Other stories in the collection seem more like writing exercises than fully realized stories, such as “Dealing With Infestation,” “Serving” and “All Set Up.” These stories feature a voice different than the author’s own demographic (which is to say, a young woman), but I found they felt more like work to read through; the details and story turns felt more contrived than organic, and the characters a bit juvenile. While the strongest voices in the collection are those of women, the one exception to this is “Star of the Sea.” A middle-aged man who runs a furniture store is faced with the end of his marriage and his ex-wife and son moving on without him. Achingly sorrowful and touching, it is written with a realness and sadness that renders it impossible not to feel in your gut.
Crocker’s descriptors are what really gives her writing its edge. There is no generality inside the banality that she writes about, and so the simple descriptions and details carry with them the characters’ choices and points of view. What they notice and what piques their attention gives the stories that point of view style, either creating a dramatic character study, or a horror/suspense thriller out of an unremarkable, normalized, human situation.

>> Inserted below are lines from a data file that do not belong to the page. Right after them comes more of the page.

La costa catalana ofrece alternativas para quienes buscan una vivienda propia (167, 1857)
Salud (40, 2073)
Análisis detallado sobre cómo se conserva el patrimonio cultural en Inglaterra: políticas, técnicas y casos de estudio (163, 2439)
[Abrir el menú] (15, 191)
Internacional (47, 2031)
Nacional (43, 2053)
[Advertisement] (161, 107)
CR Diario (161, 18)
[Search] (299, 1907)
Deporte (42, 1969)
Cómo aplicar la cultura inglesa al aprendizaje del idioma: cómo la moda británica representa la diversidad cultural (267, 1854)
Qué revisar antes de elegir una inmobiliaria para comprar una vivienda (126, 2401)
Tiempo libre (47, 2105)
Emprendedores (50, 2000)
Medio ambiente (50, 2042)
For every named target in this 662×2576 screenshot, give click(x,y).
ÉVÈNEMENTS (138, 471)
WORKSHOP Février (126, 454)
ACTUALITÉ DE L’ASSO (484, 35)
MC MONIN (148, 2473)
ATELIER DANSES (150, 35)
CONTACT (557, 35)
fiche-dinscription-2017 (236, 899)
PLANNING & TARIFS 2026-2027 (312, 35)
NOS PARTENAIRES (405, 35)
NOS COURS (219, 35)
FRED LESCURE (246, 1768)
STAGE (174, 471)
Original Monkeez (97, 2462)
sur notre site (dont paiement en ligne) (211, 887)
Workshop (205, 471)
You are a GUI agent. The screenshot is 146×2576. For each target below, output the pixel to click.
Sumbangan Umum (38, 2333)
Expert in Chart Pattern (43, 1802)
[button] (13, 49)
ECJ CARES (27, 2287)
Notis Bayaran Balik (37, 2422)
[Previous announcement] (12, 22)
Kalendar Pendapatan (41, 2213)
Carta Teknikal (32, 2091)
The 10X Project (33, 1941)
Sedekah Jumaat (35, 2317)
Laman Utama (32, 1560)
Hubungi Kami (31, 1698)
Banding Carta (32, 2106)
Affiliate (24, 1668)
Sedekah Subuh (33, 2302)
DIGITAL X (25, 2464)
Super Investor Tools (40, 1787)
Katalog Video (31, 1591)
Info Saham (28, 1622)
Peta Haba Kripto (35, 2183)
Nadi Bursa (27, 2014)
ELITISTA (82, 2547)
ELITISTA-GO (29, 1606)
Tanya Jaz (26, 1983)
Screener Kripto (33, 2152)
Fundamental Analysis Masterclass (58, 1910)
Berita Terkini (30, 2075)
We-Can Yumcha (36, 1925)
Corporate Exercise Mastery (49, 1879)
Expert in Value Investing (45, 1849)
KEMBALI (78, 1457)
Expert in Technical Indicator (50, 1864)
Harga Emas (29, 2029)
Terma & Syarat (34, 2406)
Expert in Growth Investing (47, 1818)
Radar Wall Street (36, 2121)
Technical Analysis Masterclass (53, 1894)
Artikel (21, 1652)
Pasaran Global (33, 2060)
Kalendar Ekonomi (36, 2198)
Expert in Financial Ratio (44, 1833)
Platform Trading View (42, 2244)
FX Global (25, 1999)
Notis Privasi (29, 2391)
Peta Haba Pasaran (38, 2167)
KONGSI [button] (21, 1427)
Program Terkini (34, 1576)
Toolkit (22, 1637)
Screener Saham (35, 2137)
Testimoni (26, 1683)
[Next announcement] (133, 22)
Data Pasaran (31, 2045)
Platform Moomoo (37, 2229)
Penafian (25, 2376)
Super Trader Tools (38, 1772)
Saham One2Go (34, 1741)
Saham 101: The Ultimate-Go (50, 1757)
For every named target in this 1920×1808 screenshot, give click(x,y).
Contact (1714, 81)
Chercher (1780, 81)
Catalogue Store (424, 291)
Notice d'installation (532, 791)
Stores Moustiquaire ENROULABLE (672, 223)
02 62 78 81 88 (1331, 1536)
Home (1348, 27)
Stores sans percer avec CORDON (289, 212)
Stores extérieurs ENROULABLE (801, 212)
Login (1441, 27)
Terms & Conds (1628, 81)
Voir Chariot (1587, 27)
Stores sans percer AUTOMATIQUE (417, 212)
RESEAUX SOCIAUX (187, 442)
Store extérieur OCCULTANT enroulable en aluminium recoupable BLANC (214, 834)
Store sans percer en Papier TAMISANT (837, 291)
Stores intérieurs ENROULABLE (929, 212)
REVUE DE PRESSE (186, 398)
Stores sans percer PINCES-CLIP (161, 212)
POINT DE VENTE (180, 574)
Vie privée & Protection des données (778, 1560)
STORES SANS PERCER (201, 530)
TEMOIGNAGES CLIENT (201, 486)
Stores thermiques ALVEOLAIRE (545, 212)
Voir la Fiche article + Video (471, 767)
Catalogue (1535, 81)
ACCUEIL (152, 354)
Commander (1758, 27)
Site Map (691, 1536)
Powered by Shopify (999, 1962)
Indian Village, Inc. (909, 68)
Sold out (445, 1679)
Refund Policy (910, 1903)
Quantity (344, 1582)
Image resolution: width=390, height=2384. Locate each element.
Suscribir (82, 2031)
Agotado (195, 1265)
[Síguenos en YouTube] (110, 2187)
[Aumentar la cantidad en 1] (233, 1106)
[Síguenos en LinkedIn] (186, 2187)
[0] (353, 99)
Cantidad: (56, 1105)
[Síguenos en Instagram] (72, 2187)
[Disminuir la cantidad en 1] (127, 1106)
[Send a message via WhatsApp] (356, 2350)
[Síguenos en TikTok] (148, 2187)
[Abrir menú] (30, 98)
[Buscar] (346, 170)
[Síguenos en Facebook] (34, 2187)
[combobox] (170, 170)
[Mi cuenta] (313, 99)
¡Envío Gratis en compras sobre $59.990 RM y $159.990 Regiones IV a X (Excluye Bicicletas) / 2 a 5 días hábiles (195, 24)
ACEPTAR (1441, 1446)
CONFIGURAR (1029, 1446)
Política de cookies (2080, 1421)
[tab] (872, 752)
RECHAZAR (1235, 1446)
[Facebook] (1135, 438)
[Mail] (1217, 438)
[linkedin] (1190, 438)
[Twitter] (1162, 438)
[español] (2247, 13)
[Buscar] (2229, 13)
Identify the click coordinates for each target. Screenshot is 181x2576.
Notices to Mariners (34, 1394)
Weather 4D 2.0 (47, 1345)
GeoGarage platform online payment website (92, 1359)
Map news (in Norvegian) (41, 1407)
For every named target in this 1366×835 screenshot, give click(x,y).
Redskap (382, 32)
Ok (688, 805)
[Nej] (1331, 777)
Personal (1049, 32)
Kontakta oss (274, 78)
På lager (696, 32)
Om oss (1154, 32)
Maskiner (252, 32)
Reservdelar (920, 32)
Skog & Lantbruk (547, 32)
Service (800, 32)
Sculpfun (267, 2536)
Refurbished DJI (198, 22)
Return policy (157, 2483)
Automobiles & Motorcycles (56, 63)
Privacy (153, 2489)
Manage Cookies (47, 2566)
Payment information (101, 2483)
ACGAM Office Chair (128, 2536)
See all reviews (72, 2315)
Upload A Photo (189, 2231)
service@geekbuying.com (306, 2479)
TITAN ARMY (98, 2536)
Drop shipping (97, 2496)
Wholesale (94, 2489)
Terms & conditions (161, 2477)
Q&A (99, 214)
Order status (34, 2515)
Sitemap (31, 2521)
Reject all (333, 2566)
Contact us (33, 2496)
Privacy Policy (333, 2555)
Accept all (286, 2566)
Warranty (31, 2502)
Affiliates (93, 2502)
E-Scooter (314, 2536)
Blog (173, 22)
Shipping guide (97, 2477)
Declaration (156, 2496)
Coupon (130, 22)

I hesitate to make too strong a comparison to Alice Munro, though they both write about ordinary Canadian lives. Crocker’s style is closer to J. D. Salinger’s short fiction (like Franny and Zooey), especially his use of detail to magnify the microscopic moments of our life that stick with us.
The banality of daily life and the universality inside Crocker’s unique characters is recognizable to most of us who go through life without exhaustive drama every step of the way. Reading Barrelling Forward will definitely offer moments that will stick with you.